Esto alistó el escenario para los verdaderos paladines de este cuento: las autoridades macroeconómicas de muchos países emergentes y en desarrollo. Hace unos doce años, muy pocas tenían el espacio monetario y fiscal para haber montado una respuesta contundente a la crisis. Por contraste, durante el episodio del Covid-19 los bancos centrales y los ministros de hacienda han aprovechado las muy bajas tasas de interés a nivel mundial y han creado el espacio necesario para adoptar políticas agresivamente contracíclicas.
Las autoridades de los bancos centrales de países como Chile, Colombia, Hungría, India, Filipinas, Polonia y Tailandia no solo recortaron las tasas de interés, sino que aplicaron también medidas de relajación cuantitativa y compraron activos en monedas locales –medidas que si bien no han sido de la magnitud de las adoptadas por sus contrapartes de los países ricos, han sido de suficiente tamaño como para reducir los costos de financiamiento y aliviar las tensiones del mercado financiero–. El uso generalizado de tipos de cambio flexibles también ha ayudado, permitiendo la depreciación de las monedas locales cuando era necesario para ajustarse a los shocks externos.
La respuesta fiscal también ha sido mucho más contundente. El Monitor Fiscal del FMI, de octubre de 2020, estima que en Brasil, Chile, Perú, Polonia, Sudáfrica y Tailandia, las medidas fiscales de gasto adicional y rebaja de ingresos llegaron a más del 5% del PIB. Entre otros países que han montado esfuerzos fiscales de importancia se encuentran Argentina, Bulgaria, Colombia, China, Indonesia y Rumania.
La contracción económica de 2020 en el mundo “no rico” terminará por ser mucho menor de lo que se temió en un momento. En la actualización de enero de 2021 de sus Perspectivas de la Economía Mundial, el FMI estima que la caída del PIB fue de casi el 5% en las economías avanzadas, y solo la mitad de eso en las economías emergentes y en desarrollo, donde la recuperación de 2021 será más rápida también. Incluso en América Latina, donde las condiciones de la salud pública y las cuarentenas contribuyen a explicar la enorme contracción del 7,4% del producto, la cifra es menos catastrófica que la caída del 10% que se esperaba hace solo unos meses atrás.
¿Cuánto tiempo puede durar este esfuerzo y cuán frágil resultará ser la situación macroeconómica subyacente? Analicemos Brasil. La buena noticia es que una vigorosa respuesta fiscal y monetaria ha contenido la recesión y la destrucción de empleos. La mala noticia es que la deuda pública pronto llegará al 100% del PIB.

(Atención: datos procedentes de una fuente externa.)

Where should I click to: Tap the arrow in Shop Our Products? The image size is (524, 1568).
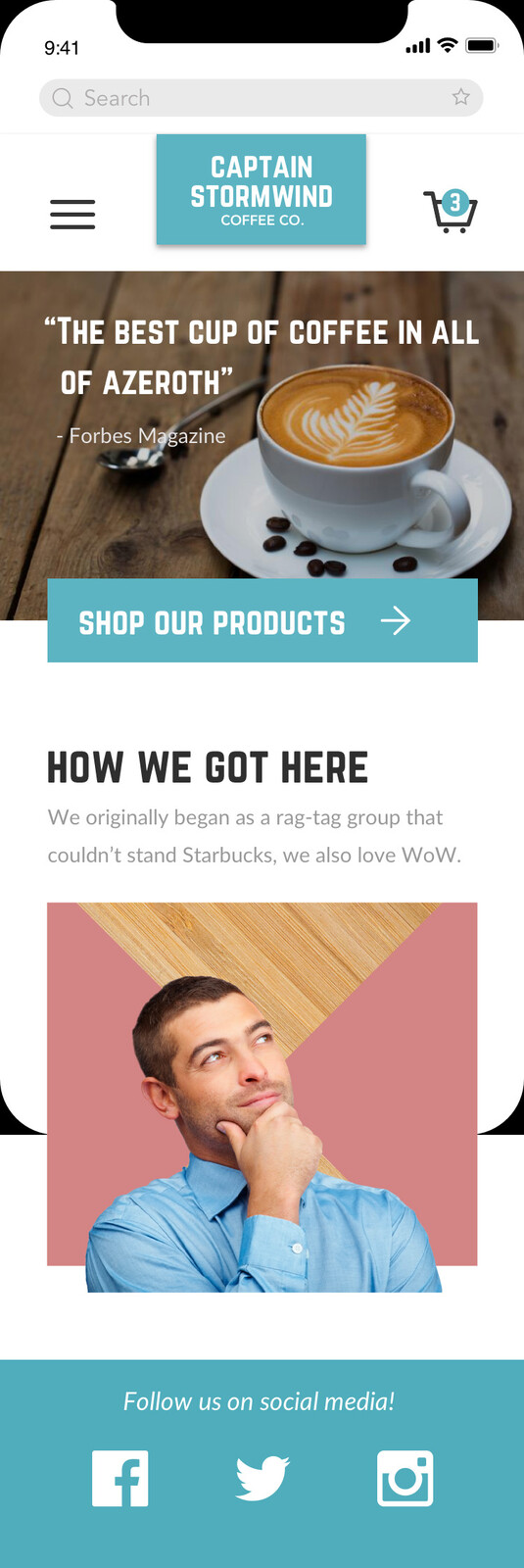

La deuda ya alcanza ese nivel en Estados Unidos y el Reino Unido, pero la curva de rendimientos en estos países es plana, lo que permite a los gobiernos endeudarse a largo plazo con tasas extraordinariamente bajas. En Brasil, por el contrario, la curva de rendimientos es una de las más empinadas del mundo, lo que obliga al gobierno a endeudarse a plazos cada vez más cortos. Y aunque la deuda de Brasil se denomina principalmente en moneda local, se están creando las condiciones para una corrida contra dicha deuda.
Nadie puede saber con certeza si tal pánico se producirá o no. Sin embargo, un buen número de los vigías antitsunami ya están dando la alarma –y no solo en Brasil–.
Andrés Velasco, excandidato a la presidencia y ex Ministro de Hacienda de Chile, es Decano de la Escuela de Políticas Públicas de la London School of Economics and Political Science.